Anyone in search of financing for a clean- or renewable-energy project need look no further than the state of New York. In December 2013, New York launched its first-ever "green bank," an ambitious state-run $1 billion investment fund meant to help finance the kinds of local energy-efficiency and clean-energy projects that bigger financial institutions typically overlook.
The goal of New York's green bank is twofold. First, the state hopes to create a genuine marketplace for green projects, supported by the private sector. Second, the green bank (and its financing of projects) aims to bring down the cost of these technologies for residents. "It's not just about tackling climate change," says Richard Kauffman, chairman of the New York State Energy Research and Development Authority. "It's really about the overall cost of energy in the state."
New York is not alone in latching onto the idea of changing the way it funds clean-energy projects. Connecticut introduced a green bank in July 2011, while officials in Hawaii are in the process of starting one. California, Maryland, and New Jersey have also considered or introduced similar legislation or proposals. While the exact design of green banks differs from state to state, the goal remains the same: to change the way local governments finance clean and renewable energy. The green banks also seek to show local financial institutions and investors that money can be made in developing this particular market.
Rethinking the financing model of green energy is particularly important now, as research from of the Brookings-Rockefeller Project on State and Metropolitan Innovation has shown. State budgets face increasing financial pressures and don't have the money to perpetually fund grants for clean-energy initiatives. In addition, the federal government's stimulus money from 2009 funneled more than $150 billion to clean-energy projects from 2009 to 2014 through lending, tax expenditures, and loan guarantees, Brookings estimates. As that cash works its way out of the local economies, it leaves a void in the financing of these projects—a void that the New York green bank hopes to fill.
So far, New York has funded its green bank by redirecting some existing state grant money and by raising roughly $165.6 million through clean-energy surcharges on utility customers. Now, the bank has about $218.5 million on hand and expects the rest of the money to come through by the end of the year to add up to a balance sheet of $1 billion.

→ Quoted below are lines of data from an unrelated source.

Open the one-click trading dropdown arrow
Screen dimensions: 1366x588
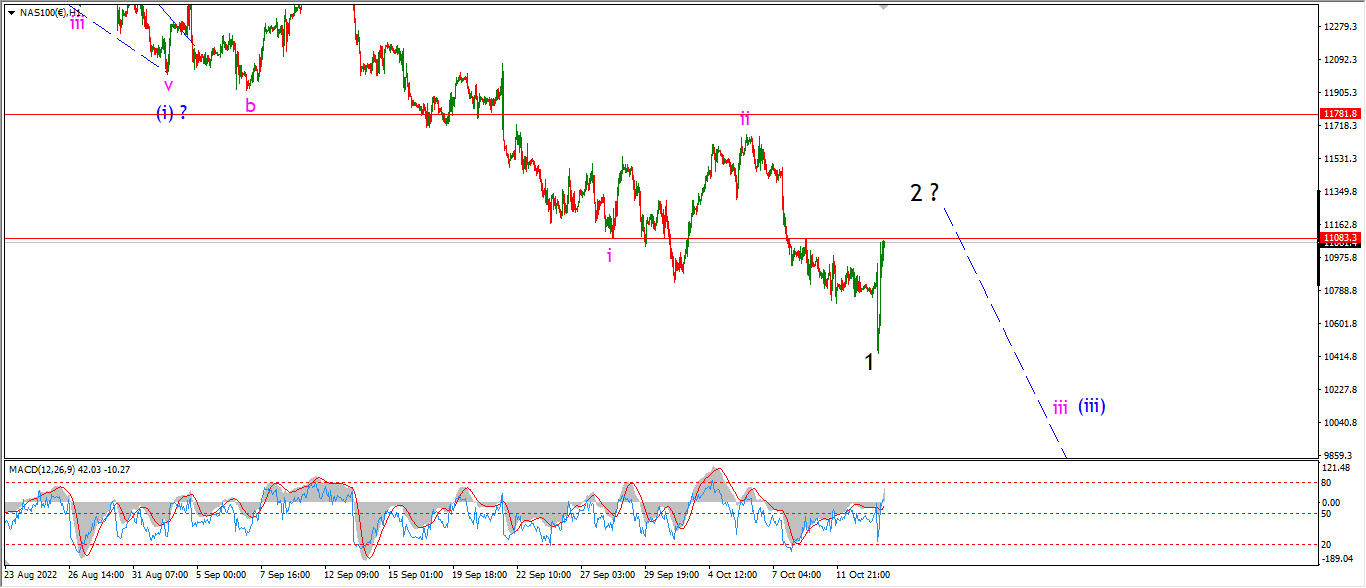coord(11,12)
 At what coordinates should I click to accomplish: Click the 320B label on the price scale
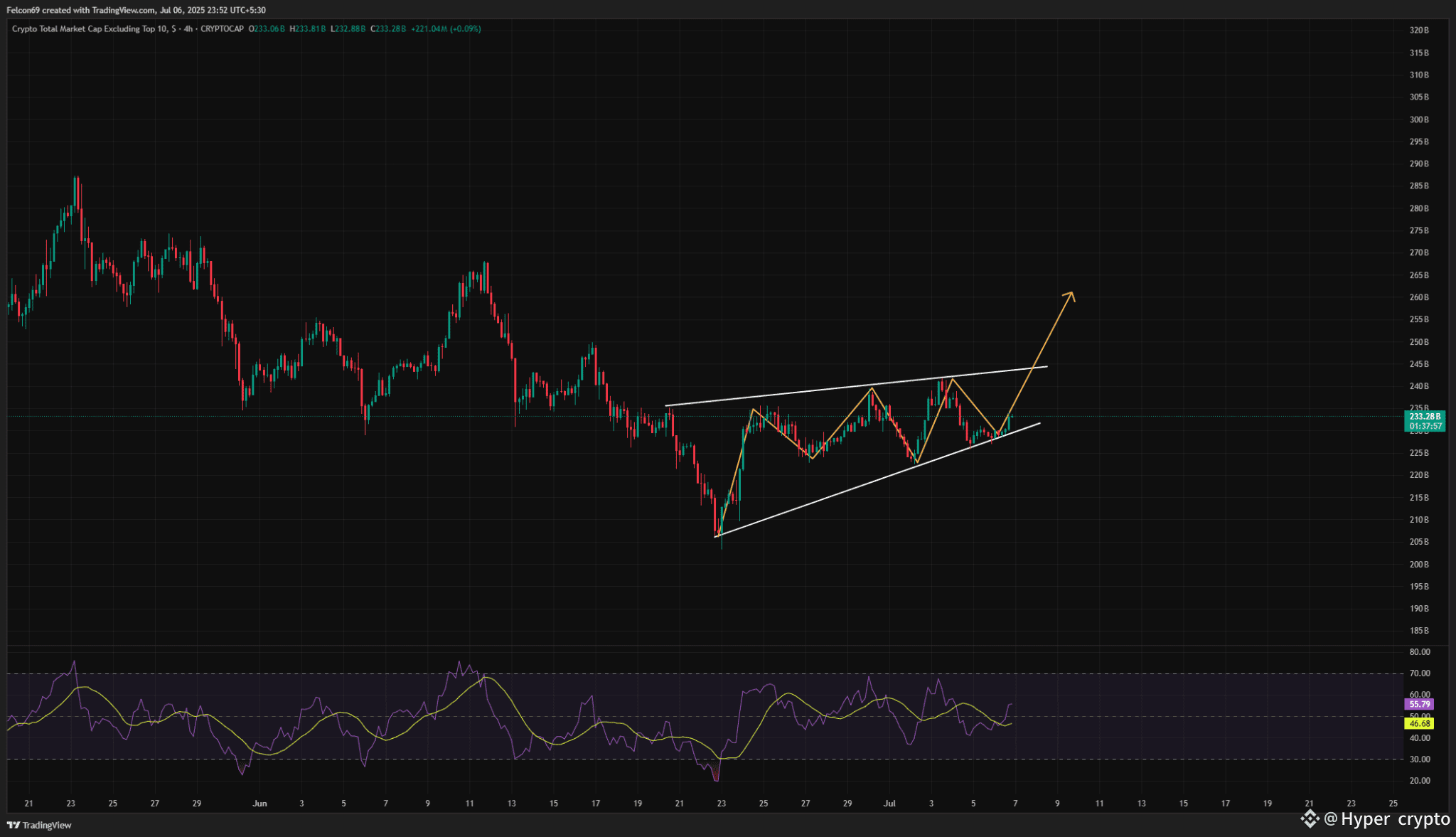click(x=1419, y=31)
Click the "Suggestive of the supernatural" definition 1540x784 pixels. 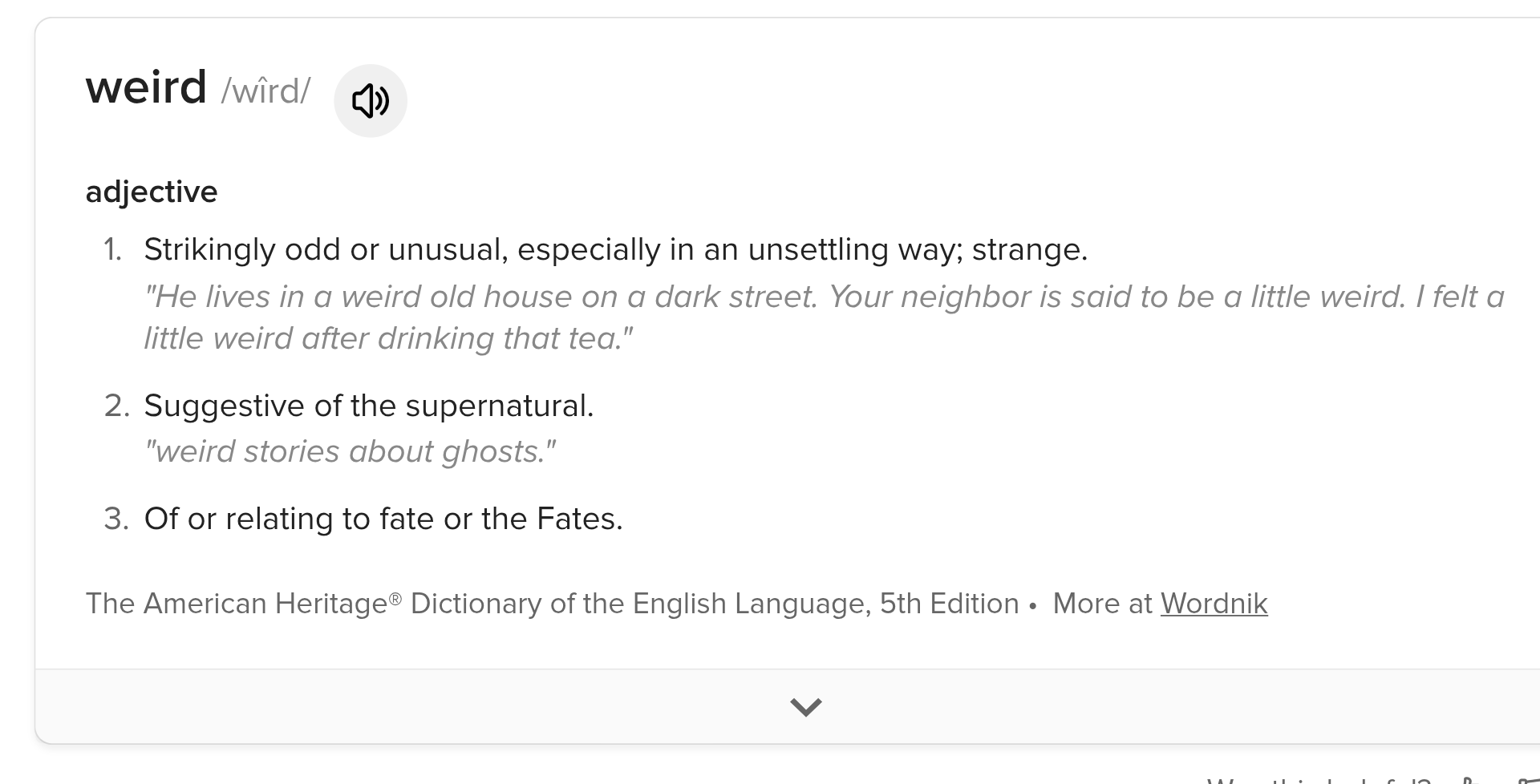[368, 406]
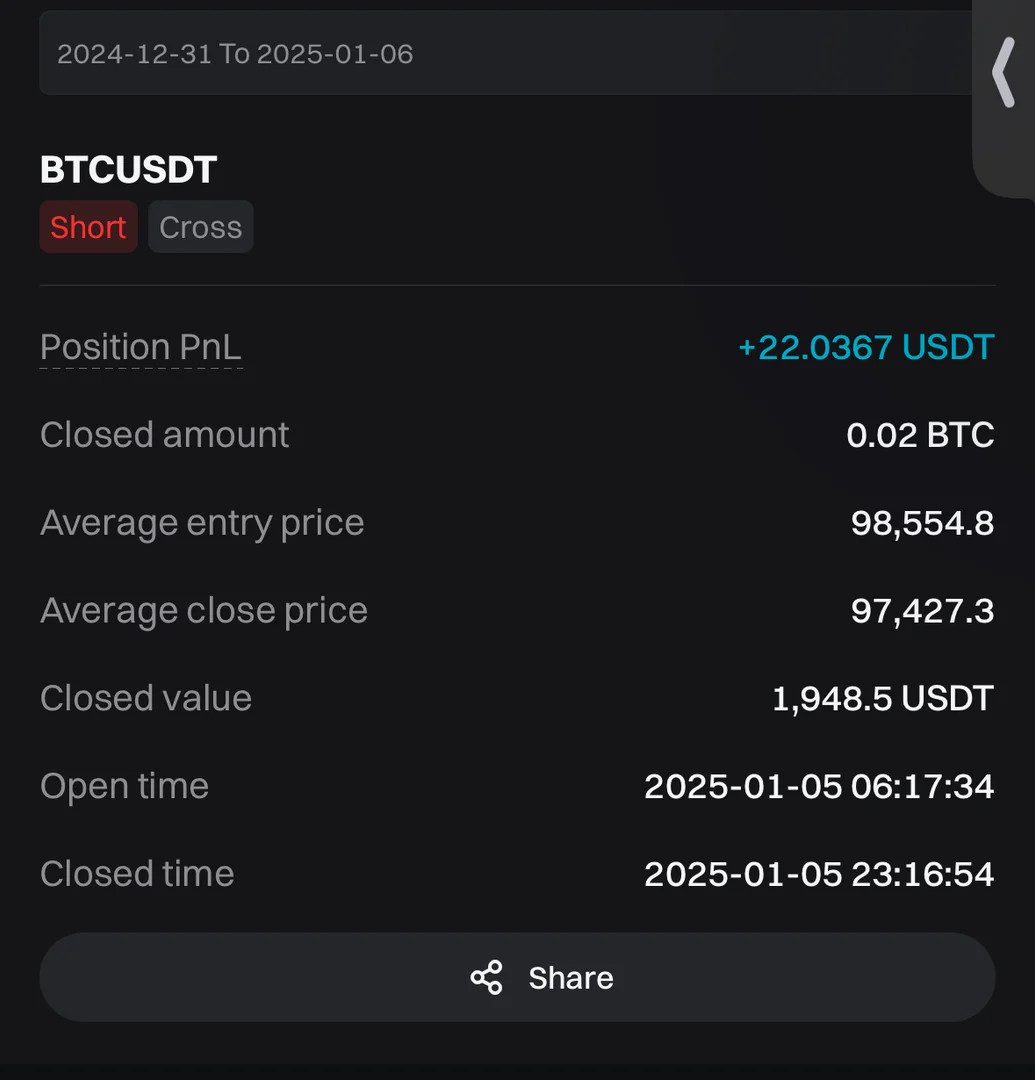
Task: Select the 1,948.5 USDT closed value
Action: (882, 698)
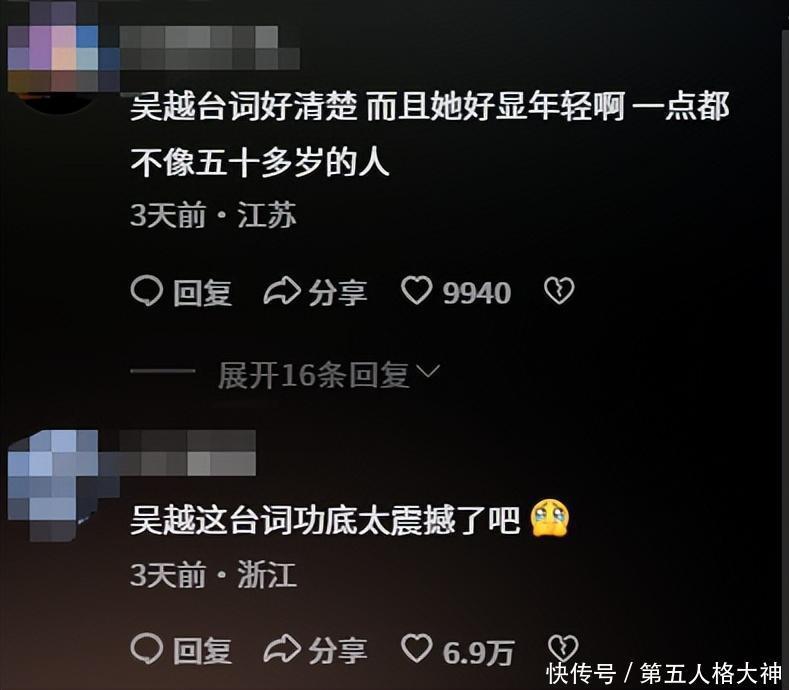This screenshot has height=690, width=789.
Task: Like the comment with 9940 likes
Action: pos(416,290)
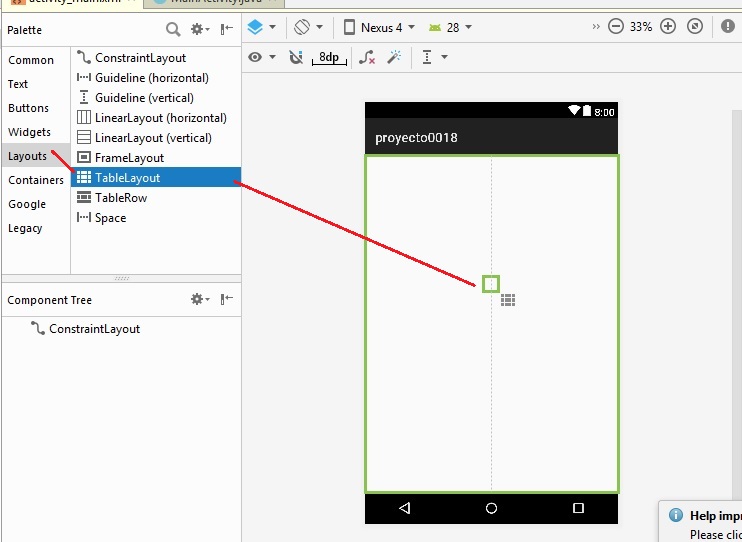
Task: Toggle autoconnect magnet icon
Action: click(x=296, y=58)
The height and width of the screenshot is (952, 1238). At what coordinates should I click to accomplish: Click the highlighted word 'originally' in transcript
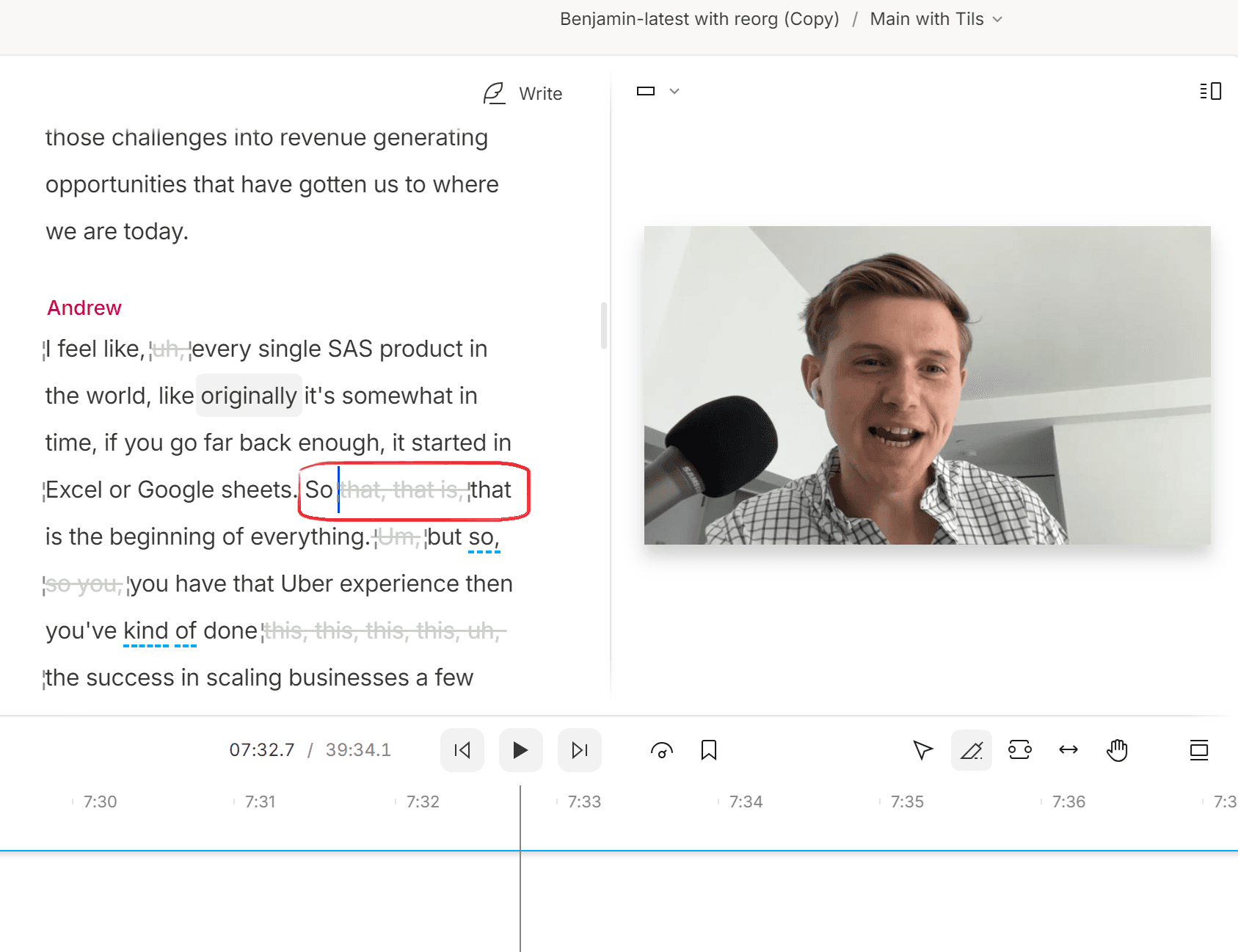[x=249, y=396]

By the end of 2014, the bank also plans to announce some of the deals it has made with other financial institutions to lend money for various projects, says Alfred Griffin, president of the New York Green Bank and a former banker for Citigroup Global Markets Inc. Officials at the New York Green Bank were reluctant to lay out the exact number of proposals the bank has received in its first six months of operations; Griffin would say only that the pitches covered the gamut of clean-energy technologies including solar, wind, storage, and energy efficiency. The one area that the New York green bank probably won't venture into is the big transactions that already attract financing. "The large $100 million utility-scale project does not need our help because big banks will embrace those deals," he says.
That's the purpose of the New York green bank, to finance clean-energy deals that bigger or more traditional financial institutions deem too small-bore and to prove the technologies work well enough. Supporters hope that the financing will help to create demand and, ultimately, bring down the costs. "The goal of the green banks is to lower the cost of clean energy by lowering the cost of capital," says Reed Hundt, CEO of the Coalition for Green Capital, a not-profit that advocates for green banks at the local level, and former chairman of the Federal Communications Commission. "You want consumers to buy more of it. We want to have a clean energy substitute for carbon."
Green banks exist just at the state level for now. Democratic Rep. Chris Van Hollen of Maryland has introduced federal green-bank legislation, but it has yet to receive traction in Congress. Proponents are excited about this new model for financing and promoting clean energy. "I think this a breakthrough for energy strategy more broadly," says Daniel Esty, a professor at Yale Law School and former commissioner of the Connecticut Department of Energy and Environmental Protection. "We're trying to normalize the flow of investments into clean energy and reduce the cost of capital to the projects," he adds. Said like a good capitalist—and a green advocate.